━━━ EXTRAIT À LIRE

Dans une décision sans précédent, l’Inde a récemment suspendu le traité sur les eaux de l’Indus de 1960 avec le Pakistan, invoquant le terrorisme transfrontalier. Cette décision s’inscrit dans une série d’escalades entre les deux pays, qui se trouvent désormais au bord de la guerre. [Voir sur l’escalade et la désescalade le dossier publié sur le site À l’encontre le 10 mai. Le cessez-le-feu est loin d’avoir supprimé les tensions. Modi indique que le dispositif militaire mis en place le 7 mai est encore en place.]
La suspension du traité sur les eaux de l’Indus reflète une tendance régionale grandissante: les pays d’Asie du Sud considèrent de plus en plus l’eau comme un atout stratégique plutôt que comme une ressource commune, dans un contexte de méfiance croissante, de stress climatique et de concurrence géopolitique.

━━━━━━
━━━ LIGNES DE DONNÉES

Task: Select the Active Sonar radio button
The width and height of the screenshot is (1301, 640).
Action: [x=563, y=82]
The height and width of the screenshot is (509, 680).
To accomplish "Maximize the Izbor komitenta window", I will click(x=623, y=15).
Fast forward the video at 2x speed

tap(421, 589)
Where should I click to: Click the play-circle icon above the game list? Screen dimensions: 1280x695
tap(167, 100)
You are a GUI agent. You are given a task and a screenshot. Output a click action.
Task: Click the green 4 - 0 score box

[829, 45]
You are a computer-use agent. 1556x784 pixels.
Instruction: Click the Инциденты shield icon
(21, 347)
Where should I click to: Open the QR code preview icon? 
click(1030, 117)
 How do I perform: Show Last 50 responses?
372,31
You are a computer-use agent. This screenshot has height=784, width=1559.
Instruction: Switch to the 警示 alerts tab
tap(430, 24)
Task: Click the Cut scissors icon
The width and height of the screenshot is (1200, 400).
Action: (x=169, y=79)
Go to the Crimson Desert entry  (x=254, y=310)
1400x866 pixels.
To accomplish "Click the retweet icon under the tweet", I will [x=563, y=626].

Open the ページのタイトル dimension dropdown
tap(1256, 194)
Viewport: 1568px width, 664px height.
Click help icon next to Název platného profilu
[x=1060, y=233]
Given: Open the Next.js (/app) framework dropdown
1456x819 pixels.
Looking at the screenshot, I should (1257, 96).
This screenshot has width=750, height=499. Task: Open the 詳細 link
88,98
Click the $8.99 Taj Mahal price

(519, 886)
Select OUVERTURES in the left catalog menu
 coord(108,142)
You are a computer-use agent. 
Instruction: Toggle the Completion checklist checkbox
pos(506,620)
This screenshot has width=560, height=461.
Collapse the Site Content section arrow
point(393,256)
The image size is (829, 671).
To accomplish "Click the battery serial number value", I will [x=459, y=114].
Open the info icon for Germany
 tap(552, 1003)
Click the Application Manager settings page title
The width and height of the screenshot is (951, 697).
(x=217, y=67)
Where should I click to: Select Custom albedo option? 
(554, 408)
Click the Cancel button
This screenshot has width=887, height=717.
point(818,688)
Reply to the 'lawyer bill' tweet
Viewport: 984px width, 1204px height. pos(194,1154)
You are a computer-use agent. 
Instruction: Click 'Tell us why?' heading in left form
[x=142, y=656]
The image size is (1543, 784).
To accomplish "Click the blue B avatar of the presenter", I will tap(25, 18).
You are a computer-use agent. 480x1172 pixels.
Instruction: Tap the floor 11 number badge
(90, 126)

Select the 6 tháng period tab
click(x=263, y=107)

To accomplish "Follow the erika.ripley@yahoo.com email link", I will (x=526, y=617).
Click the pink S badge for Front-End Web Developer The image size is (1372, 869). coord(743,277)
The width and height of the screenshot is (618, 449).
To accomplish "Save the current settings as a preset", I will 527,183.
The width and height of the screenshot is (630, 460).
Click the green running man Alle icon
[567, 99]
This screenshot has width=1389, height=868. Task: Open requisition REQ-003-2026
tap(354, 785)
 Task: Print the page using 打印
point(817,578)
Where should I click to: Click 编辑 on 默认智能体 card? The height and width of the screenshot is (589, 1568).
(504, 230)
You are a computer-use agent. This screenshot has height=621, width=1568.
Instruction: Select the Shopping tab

━━━━━━

CONSIGNE:
Poursuivez, s'il vous plaît, l'article sur la suspension du traité des eaux de l'Indus, à partir de sa dernière phrase. Cette liste provient d'une autre source.

RÉPONSE ATTENDUE:
La région abrite près d’un quart de la population mondiale et dépend d’énormes fleuves transfrontaliers alimentés par les glaciers de l’Himalaya. Cela constitue le «troisième pôle» (Hindu Kush-Karakoram-Himalayan system) de réserves d’eau douce. Une rupture de la diplomatie de l’eau pourrait entraîner un effondrement environnemental, des crises humanitaires et une instabilité géopolitique. L’utilisation de l’eau comme arme doit être traitée de toute urgence comme une question de justice climatique mondiale.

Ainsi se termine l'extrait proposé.